In the data below, find each line that contains the word "computer" and copy it.

START Data provided

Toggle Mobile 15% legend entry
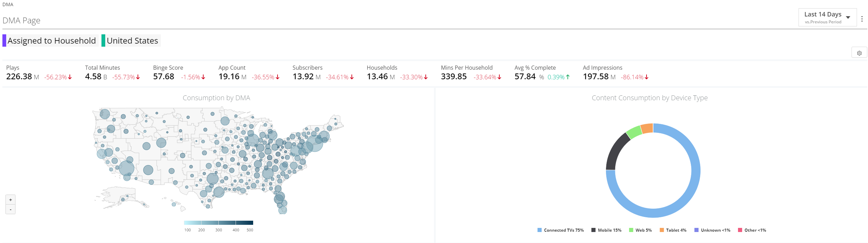Screen dimensions: 868x243 (606, 230)
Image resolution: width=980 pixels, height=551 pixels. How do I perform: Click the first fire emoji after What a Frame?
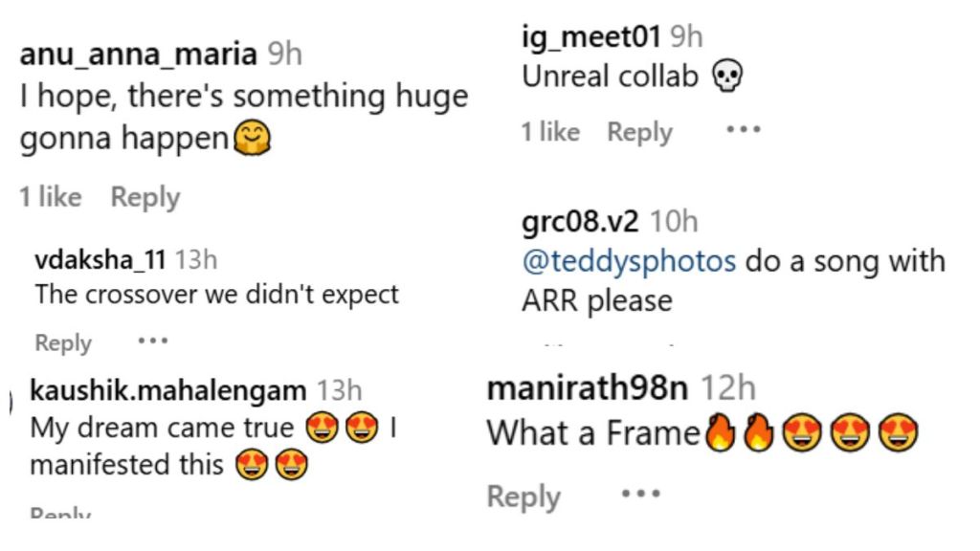[720, 433]
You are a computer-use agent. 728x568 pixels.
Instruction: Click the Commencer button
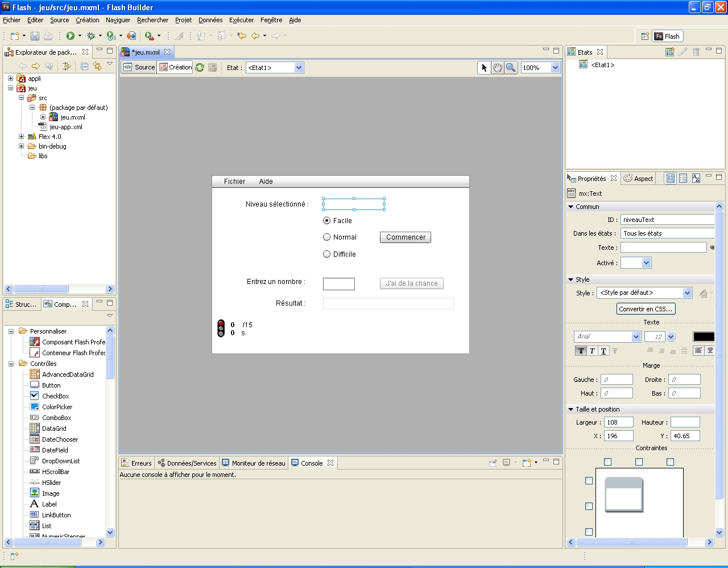(x=406, y=237)
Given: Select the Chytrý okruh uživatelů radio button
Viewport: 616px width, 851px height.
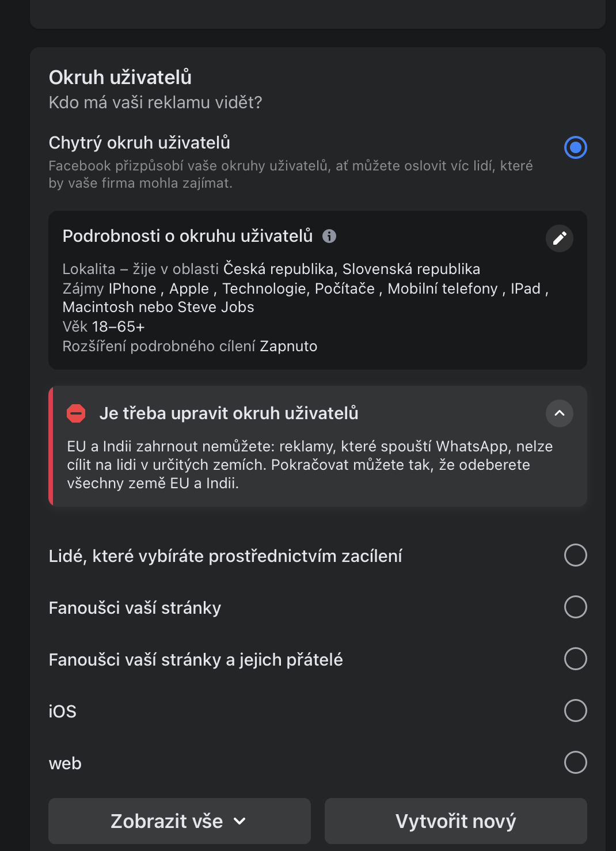Looking at the screenshot, I should coord(575,147).
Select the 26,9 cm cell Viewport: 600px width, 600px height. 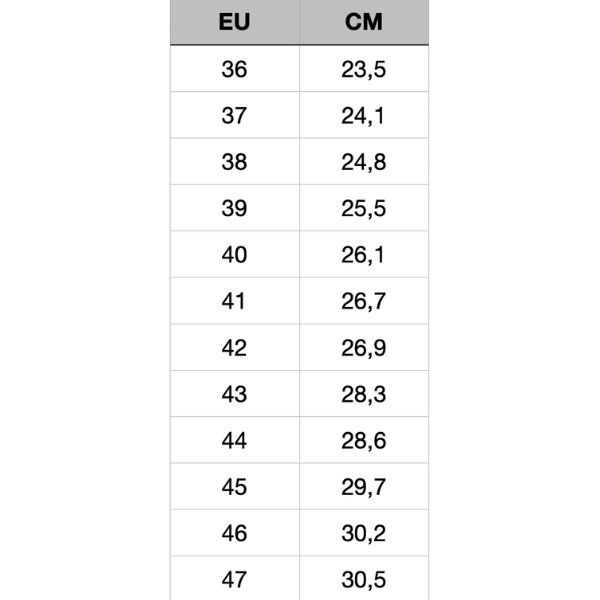[x=364, y=347]

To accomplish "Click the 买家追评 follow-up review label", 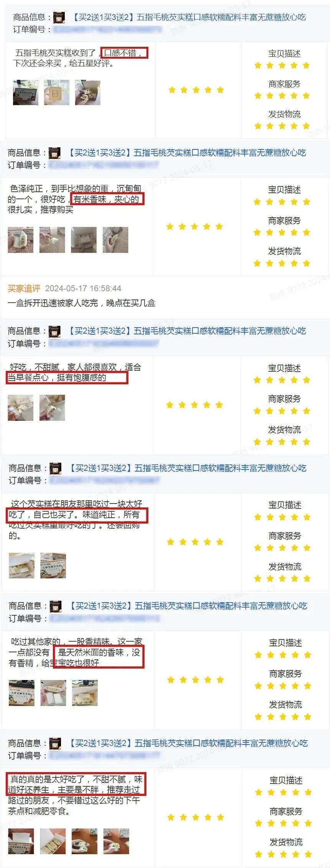I will tap(24, 288).
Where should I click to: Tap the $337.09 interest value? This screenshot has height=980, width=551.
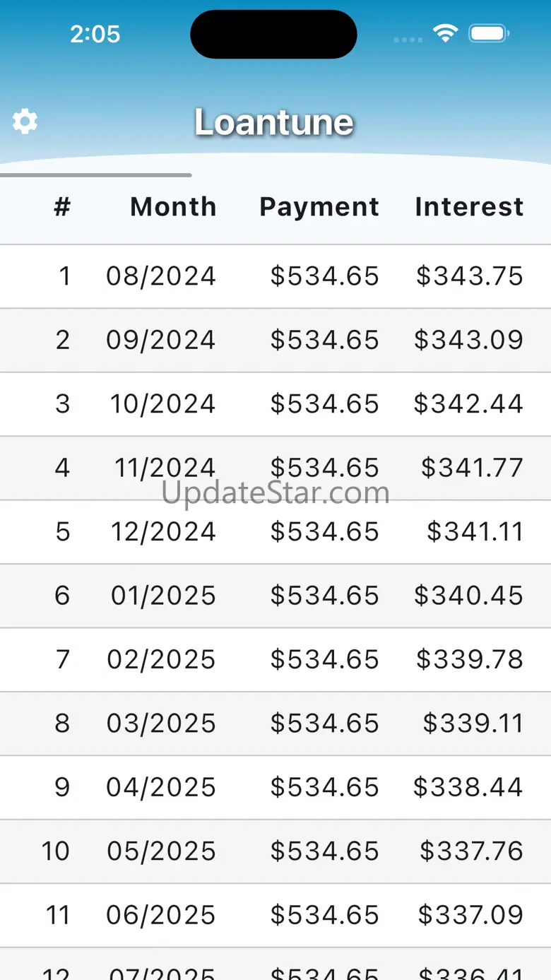470,915
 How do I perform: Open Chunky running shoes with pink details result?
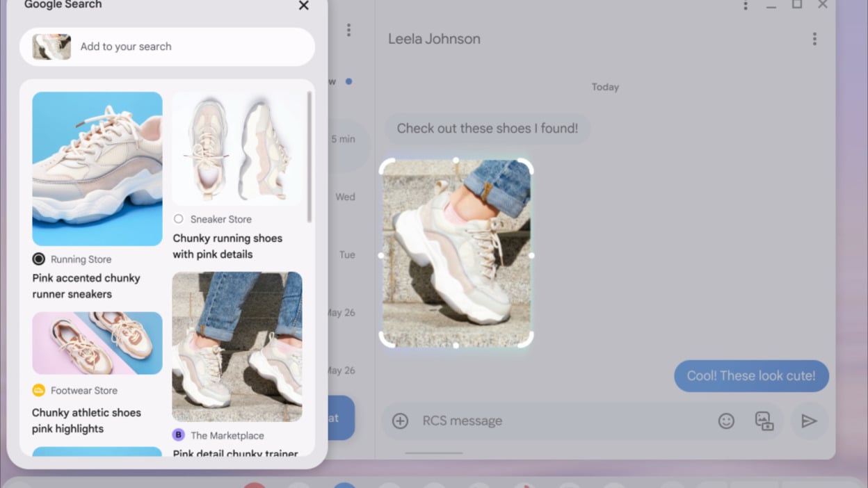[x=227, y=246]
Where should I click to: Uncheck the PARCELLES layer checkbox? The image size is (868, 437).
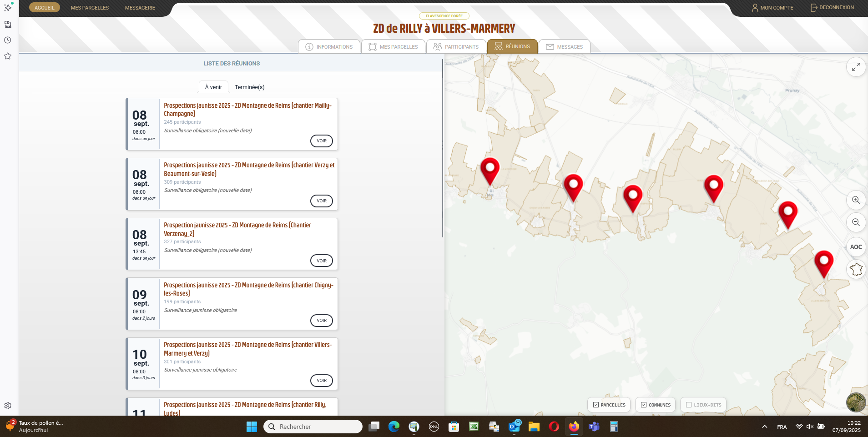(596, 405)
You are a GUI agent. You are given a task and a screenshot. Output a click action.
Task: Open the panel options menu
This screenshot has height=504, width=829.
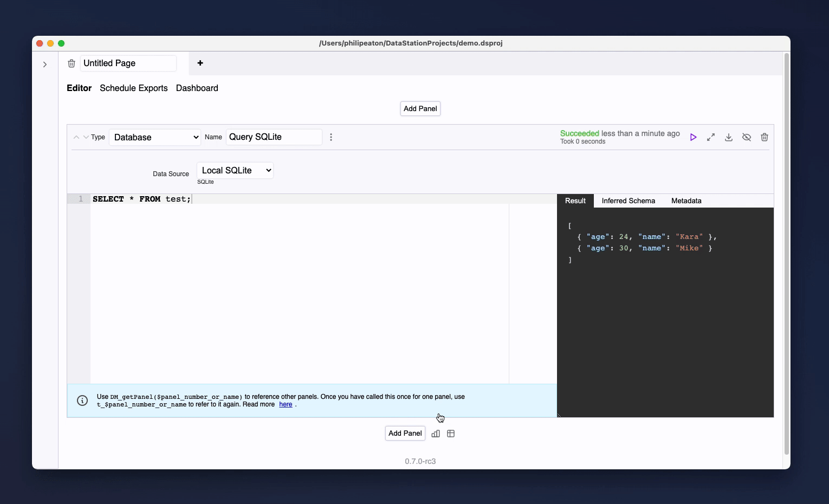331,137
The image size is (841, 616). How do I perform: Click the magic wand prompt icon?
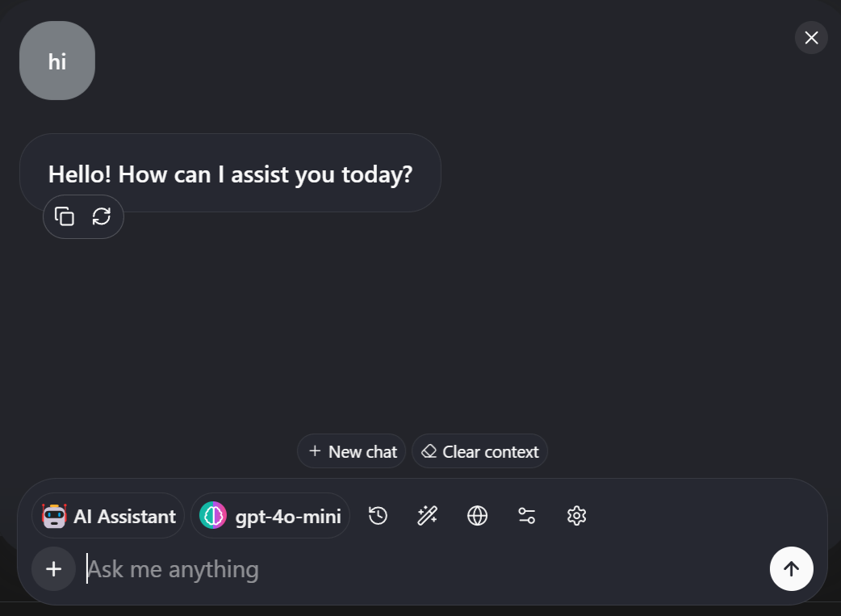click(x=428, y=516)
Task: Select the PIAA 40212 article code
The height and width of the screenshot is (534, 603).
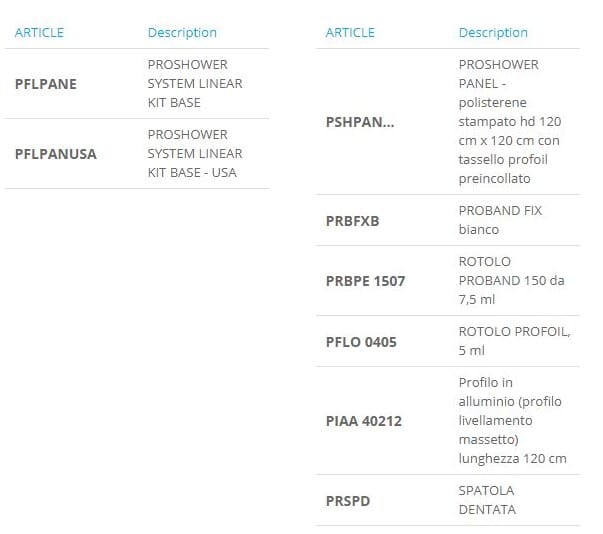Action: click(364, 421)
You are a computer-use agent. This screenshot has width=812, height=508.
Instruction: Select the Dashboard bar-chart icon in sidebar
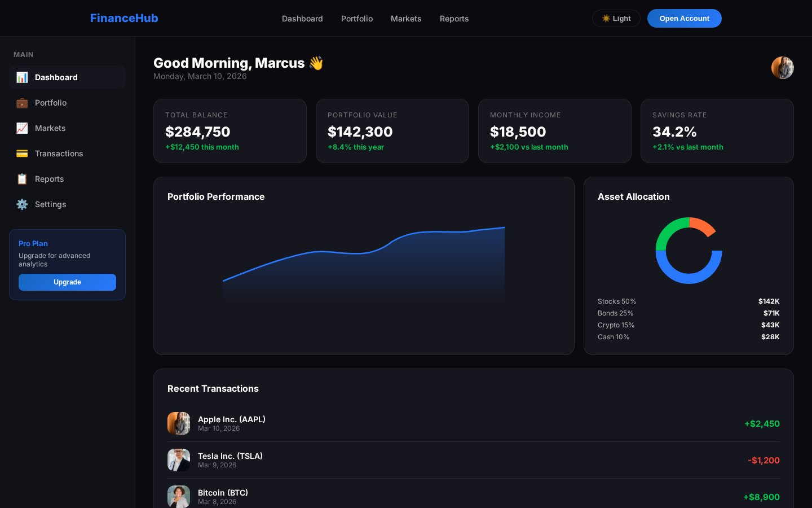[x=22, y=77]
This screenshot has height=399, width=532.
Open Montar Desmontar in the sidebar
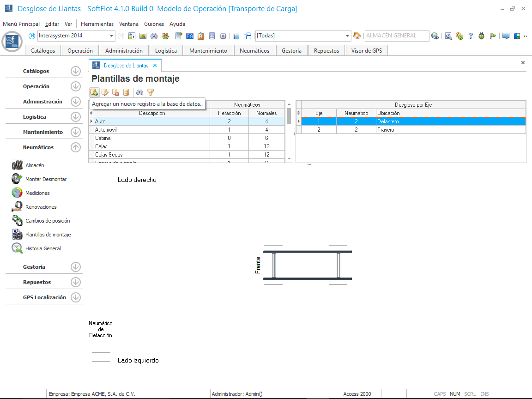[46, 179]
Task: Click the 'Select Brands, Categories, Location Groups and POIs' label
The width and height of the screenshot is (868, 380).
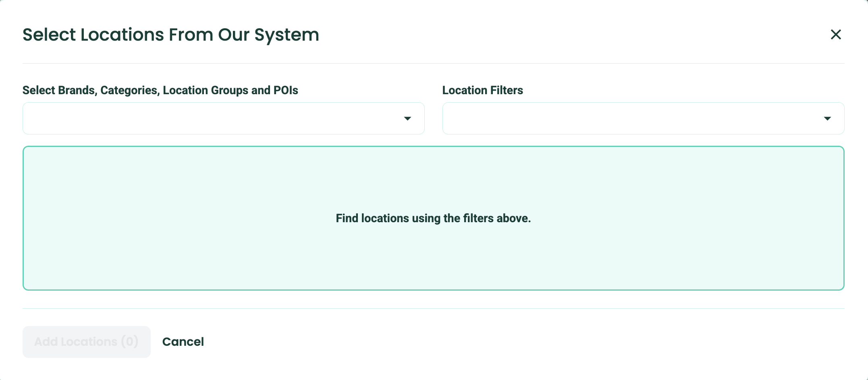Action: pyautogui.click(x=160, y=90)
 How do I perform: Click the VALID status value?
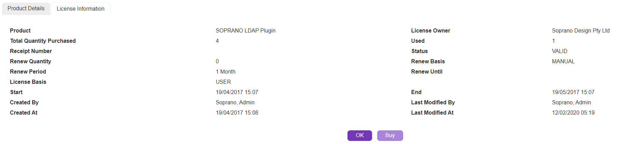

END Data provided

Answer below -
You are a computer-use agent. 728x568 pixels.
You are a computer-use agent. This screenshot has width=812, height=508.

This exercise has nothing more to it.